Ripopolare il Sud, con il South working si può - QdS

Ripopolare il Sud, con il South working si può

Liliana Rosano

Ripopolare il Sud, con il South working si può

sabato 14 Novembre 2020

L'omonima associazione vuole riportare i lavoratori nelle regioni meridionali attraverso lo strumento del lavoro agile. L’idea di un gruppo di giovani professionisti, manager e accademici. Al via la campagna operativa

CATANIA – Entra nella fase operativa l’Associazione “South Working – Lavorare dal SUD”, nata lo scorso luglio dalla collaborazione di un gruppo di giovani professionisti, manager, accademici, con l’obiettivo di studiare lo smart working, localizzato in una sede diversa da quella del datore di lavoro.

South Working vuole privilegiare in particolare chi proviene dalle regioni del Sud ed è costretto ad abbandonare la terra di origine per motivi professionali.

Il progetto è ambizioso: riportare i giovani al Sud mantenendo il proprio lavoro altrove.

Molto di più di un semplice “smart working”. Sul tavolo, la formulazione delle proposte di policy finalizzate alla riduzione del divario economico, sociale e territoriale nel Paese.

“Fin da subito, il progetto ha catalizzato una forte attenzione – ha affermato Elena Militello, presidente e fondatrice dell’Associazione. Credo sia il segnale di una necessità diffusa e della convinzione condivisa che poter lavorare da dove si desidera, in particolare dalle regioni del Sud e dalle aree interne, possa aiutare i lavoratori ma anche i territori. Lo dimostra la nostra rete di volontari, che ogni giorno diventa più capillare.

Il sostegno della Fondazione con il Sud, che ringraziamo per la fiducia, ci permetterà di strutturarci come associazione, di poter assumere delle risorse e, allo stesso tempo di creare una piattaforma online che possa mettere in rete i lavoratori dalle loro sedi di destinazione. Siamo in tanti. Il prossimo passo sarà ‘contarci’. È questo il senso della campagna di adesioni e sostegno rivolta ai lavoratori già South Worker, a coloro che sono interessati a diventarlo e a chiunque desideri sostenere il movimento, con l’attivazione di un contatore sul sito web southworking.org”.

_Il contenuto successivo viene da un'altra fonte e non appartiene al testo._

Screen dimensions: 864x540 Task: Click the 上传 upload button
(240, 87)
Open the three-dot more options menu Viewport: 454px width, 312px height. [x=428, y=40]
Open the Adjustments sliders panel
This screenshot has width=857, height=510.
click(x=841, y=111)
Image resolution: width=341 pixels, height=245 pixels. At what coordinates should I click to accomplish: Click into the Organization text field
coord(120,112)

L’associazione, che conta già 7.500 persone iscritte sulla pagina Facebook, con un pubblico raggiunto di più di 30.000 persone ogni mese, ha appena presentato l’inizio della fase operativa.

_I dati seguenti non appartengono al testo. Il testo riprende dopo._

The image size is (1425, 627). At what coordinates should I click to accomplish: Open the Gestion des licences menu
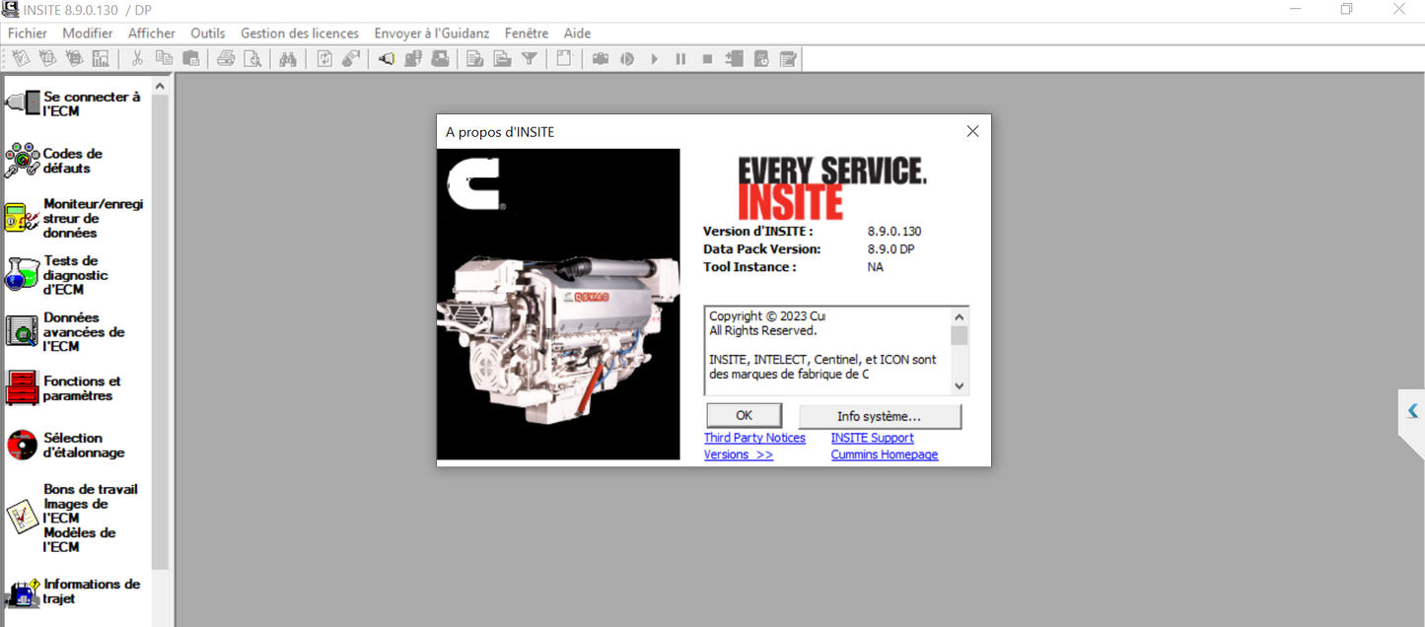point(299,33)
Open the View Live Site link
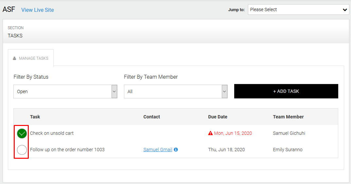Viewport: 351px width, 184px height. (37, 10)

Si tratta dell’avvio della campagna di adesioni e della rete di sostegno ai lavoratori e un Osservatorio sul tema per delineare l’identikit del south worker e il potenziale interesse.

Avviata anche la classificazione degli spazi per il lavoro agile presenti sul territorio italiano come coworking, bar attrezzati, biblioteche, o librerie, per permettere ai South Worker di lavorare da un luogo adeguato e di socialità.

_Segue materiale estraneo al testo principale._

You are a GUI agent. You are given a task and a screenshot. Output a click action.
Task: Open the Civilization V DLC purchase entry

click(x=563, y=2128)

Qual è l’identikit del south worker? Sono giovani tra i 25 e i 39 anni, con un alto grado di istruzione, occupati nel settore terziario come ingegneria, economia, giurisprudenza e settore bancario.

Tra i lavoratori, i datori di lavoro sono per la maggior parte privati (80,4%) e i contratti sono a tempo indeterminato per il 70,5%. Ben l’85,3% degli intervistati ha sostenuto che andrebbe a vivere al Sud se potesse mantenere il suo posto di lavoro e lavorare a distanza.

Interessante è anche il dato sui salari: il 25,7% degli intervistati sostiene che sarebbe disposto a rinunciare a una percentuale del 20% dello stipendio attuale in cambio della possibilità di lavorare a distanza dal Sud, con un ulteriore 38,2% che accetterebbe di rinunciare a una percentuale dello stipendio non superiore al 10%.

“Al netto degli indubbi vantaggi per i lavoratori interessati, South Working rappresenta, dal nostro punto di vista una straordinaria opportunità per lo sviluppo del nostro Sud”, ha sottolineato Carlo Borgomeo, presidente della Fondazione con il Sud.

“Da sempre sosteniamo che lo sviluppo del Mezzogiorno ha una precondizione irrinunciabile: un forte capitale sociale. Il rientro al Sud di giovani talenti, con le loro competenze e la voglia di disegnare il proprio futuro in quei territori, costituisce una formidabile leva di sviluppo. Per questo motivo la Fondazione con il Sud ha deciso di accompagnare e sostenere questa esperienza: pensiamo che una soluzione imposta dall’emergenza, possa diventare una modalità strutturale di lavoro a distanza. E possa in un futuro diventare un elemento di attrazione anche per giovani talenti non meridionali”.